Your answer should be an exact copy of the lines from the start of the entries to the line containing "Image resolution: width=861", both included.

[INFORMATION GIVEN Boundary: Start]

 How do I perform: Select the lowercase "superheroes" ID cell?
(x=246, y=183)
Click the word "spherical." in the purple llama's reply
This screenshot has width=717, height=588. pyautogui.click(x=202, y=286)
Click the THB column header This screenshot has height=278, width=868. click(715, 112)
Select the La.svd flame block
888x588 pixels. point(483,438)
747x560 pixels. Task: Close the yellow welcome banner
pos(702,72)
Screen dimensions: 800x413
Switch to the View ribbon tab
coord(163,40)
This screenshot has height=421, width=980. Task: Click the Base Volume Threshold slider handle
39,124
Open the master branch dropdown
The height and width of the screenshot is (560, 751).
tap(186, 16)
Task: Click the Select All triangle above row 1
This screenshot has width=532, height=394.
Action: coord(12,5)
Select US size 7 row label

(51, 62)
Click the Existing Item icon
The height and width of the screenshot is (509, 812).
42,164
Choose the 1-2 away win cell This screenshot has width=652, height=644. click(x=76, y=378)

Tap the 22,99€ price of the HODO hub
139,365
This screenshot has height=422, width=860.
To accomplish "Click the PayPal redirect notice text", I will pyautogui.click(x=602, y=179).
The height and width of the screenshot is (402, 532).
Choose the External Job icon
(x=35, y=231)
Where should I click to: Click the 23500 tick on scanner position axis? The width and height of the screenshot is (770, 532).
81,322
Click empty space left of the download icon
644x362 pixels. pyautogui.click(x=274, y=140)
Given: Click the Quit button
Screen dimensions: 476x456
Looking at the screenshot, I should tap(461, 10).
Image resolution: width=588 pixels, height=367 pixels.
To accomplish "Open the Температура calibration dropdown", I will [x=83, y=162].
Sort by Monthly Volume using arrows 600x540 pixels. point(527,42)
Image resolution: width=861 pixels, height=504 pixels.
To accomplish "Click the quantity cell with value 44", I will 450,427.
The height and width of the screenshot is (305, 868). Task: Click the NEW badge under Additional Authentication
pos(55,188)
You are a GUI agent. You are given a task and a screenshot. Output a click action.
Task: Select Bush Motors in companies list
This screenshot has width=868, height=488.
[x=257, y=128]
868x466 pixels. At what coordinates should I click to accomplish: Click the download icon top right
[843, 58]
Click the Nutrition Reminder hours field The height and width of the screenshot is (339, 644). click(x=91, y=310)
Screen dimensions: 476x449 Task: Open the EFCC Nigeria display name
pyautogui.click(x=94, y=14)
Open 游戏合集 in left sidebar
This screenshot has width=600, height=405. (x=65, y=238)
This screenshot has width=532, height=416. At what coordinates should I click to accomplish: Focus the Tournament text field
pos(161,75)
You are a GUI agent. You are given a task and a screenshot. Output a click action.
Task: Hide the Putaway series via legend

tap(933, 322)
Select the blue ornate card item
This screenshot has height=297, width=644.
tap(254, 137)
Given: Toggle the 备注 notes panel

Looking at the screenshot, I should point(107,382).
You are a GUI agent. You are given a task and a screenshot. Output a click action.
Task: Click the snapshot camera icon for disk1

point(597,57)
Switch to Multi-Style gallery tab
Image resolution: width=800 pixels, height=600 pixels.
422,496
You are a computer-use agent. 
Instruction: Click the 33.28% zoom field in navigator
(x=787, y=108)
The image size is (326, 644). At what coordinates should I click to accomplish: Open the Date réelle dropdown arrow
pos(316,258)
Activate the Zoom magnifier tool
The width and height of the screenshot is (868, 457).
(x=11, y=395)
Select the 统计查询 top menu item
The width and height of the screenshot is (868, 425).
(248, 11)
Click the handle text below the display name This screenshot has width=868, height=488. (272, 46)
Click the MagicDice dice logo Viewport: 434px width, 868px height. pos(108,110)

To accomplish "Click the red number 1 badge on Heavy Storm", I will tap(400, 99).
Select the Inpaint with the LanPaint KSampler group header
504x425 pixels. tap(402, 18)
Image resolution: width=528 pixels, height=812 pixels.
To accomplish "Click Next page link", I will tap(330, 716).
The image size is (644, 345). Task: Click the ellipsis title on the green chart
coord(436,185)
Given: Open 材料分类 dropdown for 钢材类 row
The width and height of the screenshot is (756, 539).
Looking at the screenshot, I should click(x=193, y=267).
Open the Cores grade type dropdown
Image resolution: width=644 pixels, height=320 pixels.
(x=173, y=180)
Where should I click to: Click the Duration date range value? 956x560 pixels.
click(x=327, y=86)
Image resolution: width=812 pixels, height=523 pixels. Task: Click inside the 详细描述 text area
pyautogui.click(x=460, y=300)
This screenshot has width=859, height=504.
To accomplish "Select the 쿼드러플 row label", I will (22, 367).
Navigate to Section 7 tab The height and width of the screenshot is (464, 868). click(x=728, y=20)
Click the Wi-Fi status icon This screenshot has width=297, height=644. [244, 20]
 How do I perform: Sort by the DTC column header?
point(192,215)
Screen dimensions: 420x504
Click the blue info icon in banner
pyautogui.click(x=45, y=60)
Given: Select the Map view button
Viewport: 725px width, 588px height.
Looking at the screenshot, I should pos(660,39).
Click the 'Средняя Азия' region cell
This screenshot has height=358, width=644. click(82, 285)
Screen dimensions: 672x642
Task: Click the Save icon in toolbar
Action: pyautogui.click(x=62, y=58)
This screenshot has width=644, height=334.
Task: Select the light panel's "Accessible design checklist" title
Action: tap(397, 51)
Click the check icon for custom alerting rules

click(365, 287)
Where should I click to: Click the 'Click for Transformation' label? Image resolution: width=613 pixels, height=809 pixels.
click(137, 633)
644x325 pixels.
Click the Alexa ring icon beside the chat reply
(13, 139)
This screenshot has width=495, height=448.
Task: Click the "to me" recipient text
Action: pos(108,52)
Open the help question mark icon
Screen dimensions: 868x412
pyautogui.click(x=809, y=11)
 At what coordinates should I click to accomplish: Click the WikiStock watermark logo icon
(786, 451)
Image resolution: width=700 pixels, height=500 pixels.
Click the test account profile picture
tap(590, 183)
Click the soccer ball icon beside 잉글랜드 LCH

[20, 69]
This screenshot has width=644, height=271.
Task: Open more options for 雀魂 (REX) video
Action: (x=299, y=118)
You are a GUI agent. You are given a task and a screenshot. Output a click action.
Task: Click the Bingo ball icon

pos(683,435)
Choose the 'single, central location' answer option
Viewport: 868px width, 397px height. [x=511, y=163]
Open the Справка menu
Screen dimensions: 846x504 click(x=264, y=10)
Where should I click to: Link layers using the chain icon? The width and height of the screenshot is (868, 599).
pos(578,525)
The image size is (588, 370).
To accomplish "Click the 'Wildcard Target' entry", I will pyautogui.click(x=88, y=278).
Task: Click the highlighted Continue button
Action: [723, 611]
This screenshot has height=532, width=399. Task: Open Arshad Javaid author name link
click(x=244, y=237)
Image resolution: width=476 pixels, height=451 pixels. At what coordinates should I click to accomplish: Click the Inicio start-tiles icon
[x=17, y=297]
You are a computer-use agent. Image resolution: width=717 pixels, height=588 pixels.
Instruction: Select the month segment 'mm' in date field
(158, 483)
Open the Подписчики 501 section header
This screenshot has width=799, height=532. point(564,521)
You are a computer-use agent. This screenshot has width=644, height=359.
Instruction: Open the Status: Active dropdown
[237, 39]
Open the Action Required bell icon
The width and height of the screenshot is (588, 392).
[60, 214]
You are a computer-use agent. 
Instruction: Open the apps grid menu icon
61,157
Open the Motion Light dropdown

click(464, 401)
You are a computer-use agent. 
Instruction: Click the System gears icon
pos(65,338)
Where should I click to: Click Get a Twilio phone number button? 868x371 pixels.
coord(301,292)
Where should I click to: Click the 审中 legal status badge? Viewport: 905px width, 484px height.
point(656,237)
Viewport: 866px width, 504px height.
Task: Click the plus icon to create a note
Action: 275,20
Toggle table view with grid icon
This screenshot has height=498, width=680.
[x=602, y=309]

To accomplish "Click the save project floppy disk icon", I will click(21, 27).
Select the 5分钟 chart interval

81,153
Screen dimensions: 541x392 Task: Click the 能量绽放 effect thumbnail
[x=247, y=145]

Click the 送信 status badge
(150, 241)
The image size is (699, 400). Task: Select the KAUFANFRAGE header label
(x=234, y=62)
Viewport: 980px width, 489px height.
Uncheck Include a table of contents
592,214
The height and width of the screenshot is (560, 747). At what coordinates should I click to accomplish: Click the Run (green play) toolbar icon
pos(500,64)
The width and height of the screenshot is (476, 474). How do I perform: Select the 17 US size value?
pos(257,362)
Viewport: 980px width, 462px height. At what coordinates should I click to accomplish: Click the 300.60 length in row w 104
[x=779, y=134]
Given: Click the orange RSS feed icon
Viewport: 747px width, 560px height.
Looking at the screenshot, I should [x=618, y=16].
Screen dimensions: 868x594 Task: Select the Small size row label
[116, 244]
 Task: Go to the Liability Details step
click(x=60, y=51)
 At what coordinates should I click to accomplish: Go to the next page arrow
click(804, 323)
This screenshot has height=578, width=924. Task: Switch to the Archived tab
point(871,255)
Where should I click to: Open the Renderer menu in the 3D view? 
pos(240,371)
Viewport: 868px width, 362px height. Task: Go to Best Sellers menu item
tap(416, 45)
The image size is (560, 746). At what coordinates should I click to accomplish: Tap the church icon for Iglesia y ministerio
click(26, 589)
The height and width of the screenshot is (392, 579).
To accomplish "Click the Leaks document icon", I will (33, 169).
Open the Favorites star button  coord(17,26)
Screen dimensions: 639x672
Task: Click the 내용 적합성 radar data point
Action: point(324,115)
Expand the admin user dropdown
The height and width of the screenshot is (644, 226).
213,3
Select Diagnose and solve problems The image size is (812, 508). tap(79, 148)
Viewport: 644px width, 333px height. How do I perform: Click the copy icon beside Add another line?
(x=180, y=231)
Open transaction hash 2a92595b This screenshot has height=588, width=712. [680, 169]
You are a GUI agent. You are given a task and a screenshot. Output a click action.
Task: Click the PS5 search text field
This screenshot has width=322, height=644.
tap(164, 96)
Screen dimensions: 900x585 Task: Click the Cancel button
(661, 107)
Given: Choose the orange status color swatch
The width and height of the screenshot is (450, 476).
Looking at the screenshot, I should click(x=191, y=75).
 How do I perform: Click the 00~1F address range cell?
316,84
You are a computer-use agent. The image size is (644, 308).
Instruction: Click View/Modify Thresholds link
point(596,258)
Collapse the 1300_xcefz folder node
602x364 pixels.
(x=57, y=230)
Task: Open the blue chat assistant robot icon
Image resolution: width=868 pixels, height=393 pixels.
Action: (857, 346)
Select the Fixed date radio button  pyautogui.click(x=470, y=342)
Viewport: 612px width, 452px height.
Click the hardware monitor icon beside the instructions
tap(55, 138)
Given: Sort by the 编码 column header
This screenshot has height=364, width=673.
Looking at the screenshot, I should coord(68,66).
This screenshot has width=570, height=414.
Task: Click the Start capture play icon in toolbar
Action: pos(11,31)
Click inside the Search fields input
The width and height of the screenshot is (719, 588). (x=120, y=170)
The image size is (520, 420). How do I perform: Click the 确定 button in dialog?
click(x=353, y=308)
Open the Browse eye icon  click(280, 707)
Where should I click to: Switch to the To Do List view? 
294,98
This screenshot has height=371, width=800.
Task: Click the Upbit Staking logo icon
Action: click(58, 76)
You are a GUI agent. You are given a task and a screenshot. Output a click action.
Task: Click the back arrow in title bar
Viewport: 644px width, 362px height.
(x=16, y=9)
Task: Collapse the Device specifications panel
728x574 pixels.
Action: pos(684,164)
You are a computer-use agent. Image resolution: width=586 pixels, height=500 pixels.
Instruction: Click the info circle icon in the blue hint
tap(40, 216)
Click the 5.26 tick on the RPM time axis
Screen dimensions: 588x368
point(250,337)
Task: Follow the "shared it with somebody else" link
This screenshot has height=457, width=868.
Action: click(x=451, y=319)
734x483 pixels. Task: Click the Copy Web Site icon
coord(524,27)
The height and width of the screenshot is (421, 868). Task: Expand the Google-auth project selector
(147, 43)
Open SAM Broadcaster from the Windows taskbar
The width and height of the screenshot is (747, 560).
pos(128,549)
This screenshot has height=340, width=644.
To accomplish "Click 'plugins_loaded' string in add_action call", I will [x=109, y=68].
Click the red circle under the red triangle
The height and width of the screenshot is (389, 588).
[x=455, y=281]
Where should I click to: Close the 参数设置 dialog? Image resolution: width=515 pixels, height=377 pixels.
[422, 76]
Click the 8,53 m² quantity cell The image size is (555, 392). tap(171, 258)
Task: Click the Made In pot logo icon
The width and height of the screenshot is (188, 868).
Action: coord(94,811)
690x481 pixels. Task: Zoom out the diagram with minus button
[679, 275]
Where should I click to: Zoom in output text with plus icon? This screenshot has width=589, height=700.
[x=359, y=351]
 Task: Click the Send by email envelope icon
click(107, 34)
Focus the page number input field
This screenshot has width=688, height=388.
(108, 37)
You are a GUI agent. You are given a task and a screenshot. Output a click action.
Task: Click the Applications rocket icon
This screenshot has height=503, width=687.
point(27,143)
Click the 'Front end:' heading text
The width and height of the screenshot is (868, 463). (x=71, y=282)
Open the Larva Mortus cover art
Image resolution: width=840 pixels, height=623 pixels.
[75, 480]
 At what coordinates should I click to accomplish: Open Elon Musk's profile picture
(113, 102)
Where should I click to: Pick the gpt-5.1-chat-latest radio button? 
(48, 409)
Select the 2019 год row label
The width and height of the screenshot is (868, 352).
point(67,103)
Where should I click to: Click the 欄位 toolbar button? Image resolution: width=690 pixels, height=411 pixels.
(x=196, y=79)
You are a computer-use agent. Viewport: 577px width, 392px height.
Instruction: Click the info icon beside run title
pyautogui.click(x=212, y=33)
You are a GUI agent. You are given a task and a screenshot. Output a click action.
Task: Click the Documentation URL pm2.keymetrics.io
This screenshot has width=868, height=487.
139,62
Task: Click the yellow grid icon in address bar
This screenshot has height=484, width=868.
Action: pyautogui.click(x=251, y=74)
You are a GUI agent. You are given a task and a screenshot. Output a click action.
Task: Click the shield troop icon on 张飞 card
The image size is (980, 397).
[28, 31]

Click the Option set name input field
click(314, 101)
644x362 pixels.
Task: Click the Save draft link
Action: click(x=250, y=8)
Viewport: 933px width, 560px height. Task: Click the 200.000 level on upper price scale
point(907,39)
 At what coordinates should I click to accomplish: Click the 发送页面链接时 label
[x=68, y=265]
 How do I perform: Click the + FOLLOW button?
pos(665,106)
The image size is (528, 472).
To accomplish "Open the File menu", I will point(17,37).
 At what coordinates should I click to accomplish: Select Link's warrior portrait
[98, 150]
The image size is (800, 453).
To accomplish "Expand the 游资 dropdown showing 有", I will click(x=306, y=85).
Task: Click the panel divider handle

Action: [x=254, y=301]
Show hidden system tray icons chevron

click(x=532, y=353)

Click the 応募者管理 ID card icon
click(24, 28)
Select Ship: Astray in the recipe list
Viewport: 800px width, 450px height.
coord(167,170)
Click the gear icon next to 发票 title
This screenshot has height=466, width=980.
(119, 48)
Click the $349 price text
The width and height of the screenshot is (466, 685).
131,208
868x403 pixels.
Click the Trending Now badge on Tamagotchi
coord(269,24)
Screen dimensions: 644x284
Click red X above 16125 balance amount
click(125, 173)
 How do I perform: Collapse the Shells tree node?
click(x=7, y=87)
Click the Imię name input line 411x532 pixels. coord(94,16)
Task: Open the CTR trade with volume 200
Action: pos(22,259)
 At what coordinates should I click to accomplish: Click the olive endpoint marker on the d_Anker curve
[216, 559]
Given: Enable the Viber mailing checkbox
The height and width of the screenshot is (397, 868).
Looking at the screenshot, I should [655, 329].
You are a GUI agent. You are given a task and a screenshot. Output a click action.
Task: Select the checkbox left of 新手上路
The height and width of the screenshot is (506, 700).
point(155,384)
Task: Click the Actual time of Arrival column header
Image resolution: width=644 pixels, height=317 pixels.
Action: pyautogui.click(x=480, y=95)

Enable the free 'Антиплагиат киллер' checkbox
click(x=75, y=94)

[INFORMATION GIVEN Boundary: End]

_SOLUTION FOR THIS EXERCISE_:
 How do I perform: Select the lowercase "superheroes" ID cell?
(x=246, y=183)
Click the word "spherical." in the purple llama's reply
This screenshot has width=717, height=588. pyautogui.click(x=202, y=286)
Click the THB column header This screenshot has height=278, width=868. click(715, 112)
Select the La.svd flame block
888x588 pixels. point(483,438)
747x560 pixels. Task: Close the yellow welcome banner
pos(702,72)
Screen dimensions: 800x413
Switch to the View ribbon tab
coord(163,40)
This screenshot has height=421, width=980. Task: Click the Base Volume Threshold slider handle
39,124
Open the master branch dropdown
The height and width of the screenshot is (560, 751).
tap(186, 16)
Task: Click the Select All triangle above row 1
This screenshot has width=532, height=394.
Action: coord(12,5)
Select US size 7 row label

(51, 62)
Click the Existing Item icon
The height and width of the screenshot is (509, 812).
42,164
Choose the 1-2 away win cell This screenshot has width=652, height=644. click(x=76, y=378)

Tap the 22,99€ price of the HODO hub
139,365
This screenshot has height=422, width=860.
To accomplish "Click the PayPal redirect notice text", I will pyautogui.click(x=602, y=179).
The height and width of the screenshot is (402, 532).
Choose the External Job icon
(x=35, y=231)
Where should I click to: Click the 23500 tick on scanner position axis? The width and height of the screenshot is (770, 532).
81,322
Click empty space left of the download icon
644x362 pixels. pyautogui.click(x=274, y=140)
Given: Click the Quit button
Screen dimensions: 476x456
Looking at the screenshot, I should tap(461, 10).
Image resolution: width=588 pixels, height=367 pixels.
To accomplish "Open the Температура calibration dropdown", I will [x=83, y=162].
Sort by Monthly Volume using arrows 600x540 pixels. point(527,42)
Image resolution: width=861 pixels, height=504 pixels.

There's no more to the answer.